As a freshman it was easy, at first, for my world to become very small. I went from my co-op to my classes to the library. When a place is unfamiliar, I like to stick to what I know. That tendency kept me from seeing Oberlin for what it fully is.
I started to expand my Oberlin world second semester when I picked up running in my free time. Through running I’ve found the bike path, the reservoir, the solar panels, ideas for essays, and words for short stories, among other things.
In her book Wanderlust: A History of Walking, Rebecca Solnit writes that walking is a way of knowing the world through the body and the body through the world. I feel this way about running. I’ve developed a greater understanding of Oberlin and my place at Oberlin through traveling it on foot.
As a creative writing and environmental studies double major, people often ask me how I’m going to merge the two fields. I sometimes think about this question while I run, especially as graduation looms nearer. While on a run at the beginning of my junior year, I found that an answer to this question lay in the practice of running itself. Running is the most time I spend outside every day. It’s how I’ve gotten to know Oberlin, how I’ve become intimate with the surrounding landscape. It is, in a sense, the most “natural” or “environmental” part of my day. From talking to other runners, I knew I was not the only person who felt this way. And so I came up with a project for an environmental studies class in which I interviewed women who run. I asked them ten questions regarding where they run, why they run, and how they feel about the practice. I transcribed these interviews and turned the transcriptions into found poems.
I ended up with a collection of poems that support women who run.

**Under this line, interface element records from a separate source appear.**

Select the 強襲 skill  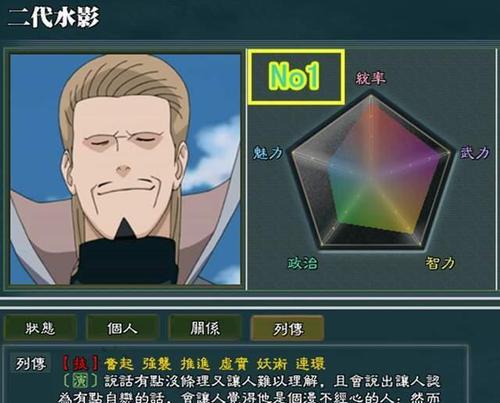click(x=157, y=364)
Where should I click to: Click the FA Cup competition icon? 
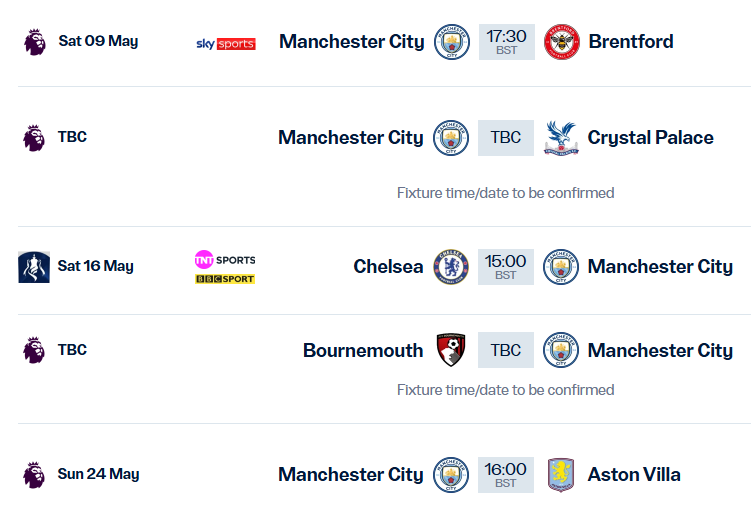[x=34, y=267]
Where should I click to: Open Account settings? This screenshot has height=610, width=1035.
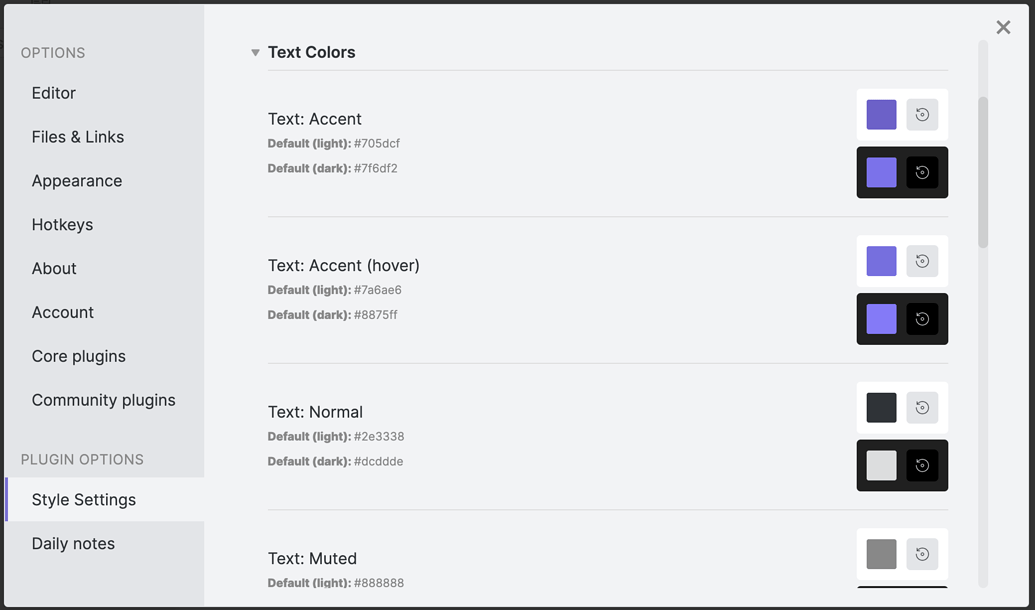(63, 312)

The poems talk about what we like about running, what we fear when we run, what motivates us. In providing a text that shares experiences of running and strength in running, I hope that this collection helps women feel more empowered to openly move throughout the environment. This project was, in many ways, a quintessential Oberlin experience. I explored something I care about, using my brain in a variety of ways and across disciplines while receiving the support of peers and professors.

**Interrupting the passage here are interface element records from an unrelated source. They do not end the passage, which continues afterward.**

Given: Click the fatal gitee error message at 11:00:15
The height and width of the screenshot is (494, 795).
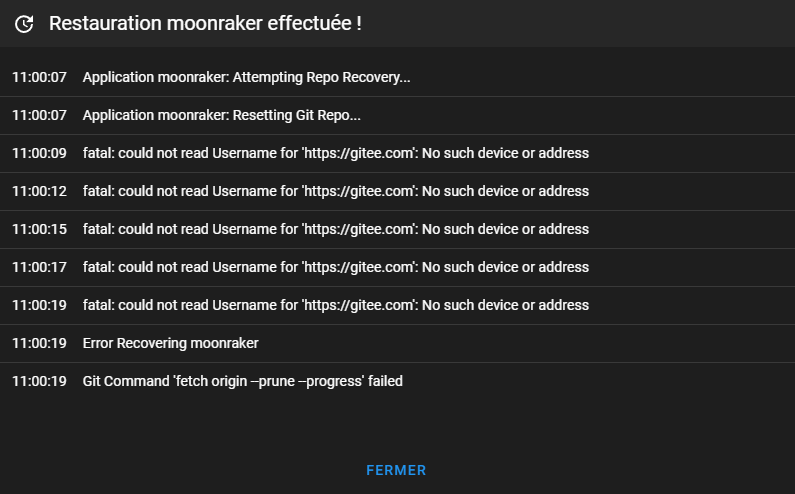Looking at the screenshot, I should click(x=335, y=229).
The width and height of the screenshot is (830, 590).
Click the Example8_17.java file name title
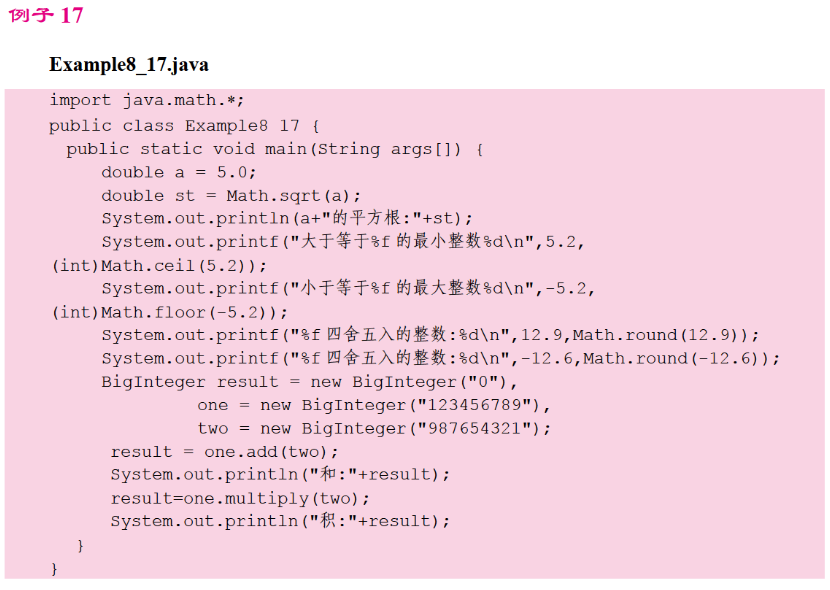pyautogui.click(x=129, y=65)
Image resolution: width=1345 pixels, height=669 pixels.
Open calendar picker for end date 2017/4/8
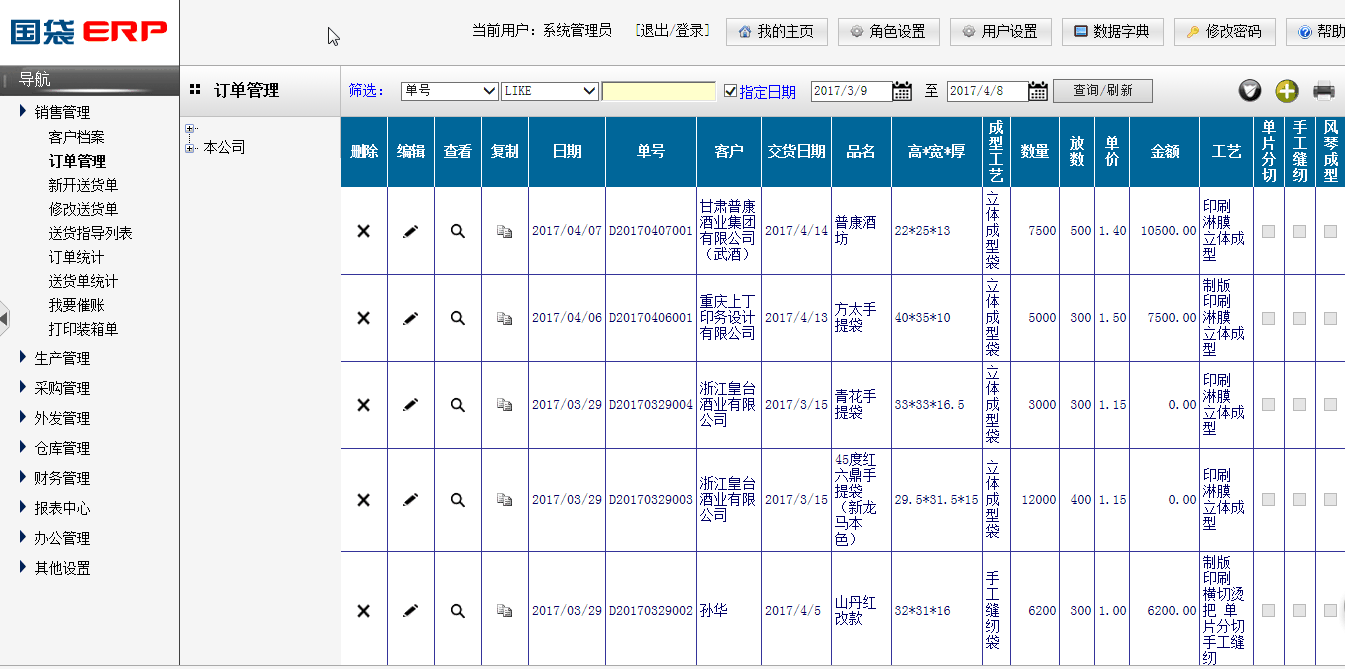pyautogui.click(x=1038, y=91)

I started by saying that in the beginning of my time at Oberlin, it was easy for my world to become very small. But now I would say that there are other things that are easy at Oberlin. At Oberlin it’s easy to find people who support you, people who are willing to participate in your efforts. It’s easy to be inspired by your friends and your professors. It’s easy to take what you care about and turn it into something creative and constructive.

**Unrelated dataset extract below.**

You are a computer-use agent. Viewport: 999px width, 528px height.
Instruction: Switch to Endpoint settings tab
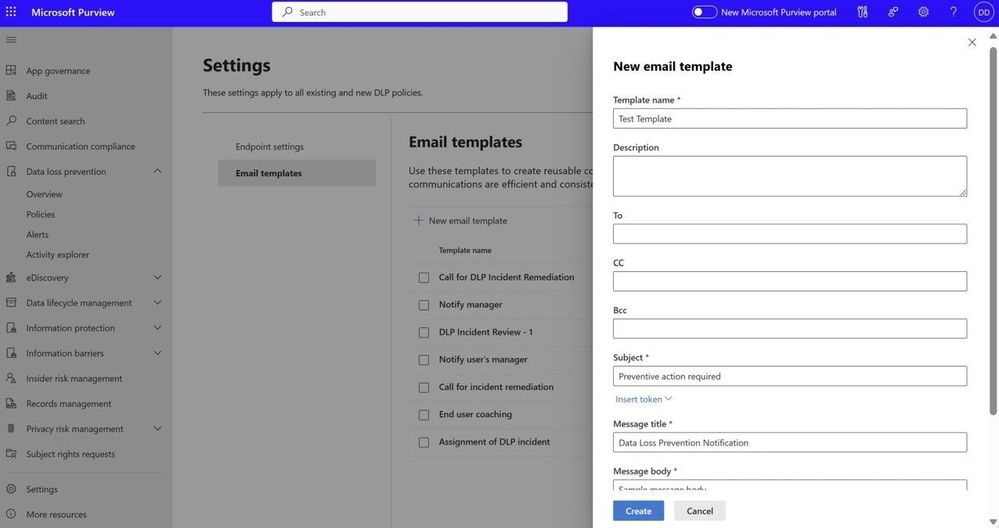point(270,146)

And then these pieces of trash
in the same places for years
like literally years
and I want to move them
because I’m environmental and whatever
but also like I can’t,
they’re kind of sacred.
And then this abandoned house
that I just fell in love with
I would run by all the time and they tore it down
a couple months ago.
But I wouldn’t have known that was there
you know I have no reason to drive
down that street, ever.
Part of living in a rural area
there’s just no way–
like these streets are not–
like you only go down–
you only drive to drive somewhere.
You don’t just go for a drive.
But yeah it was this beautiful house it was pink
and weird and small
and it had this rusted basketball hoop.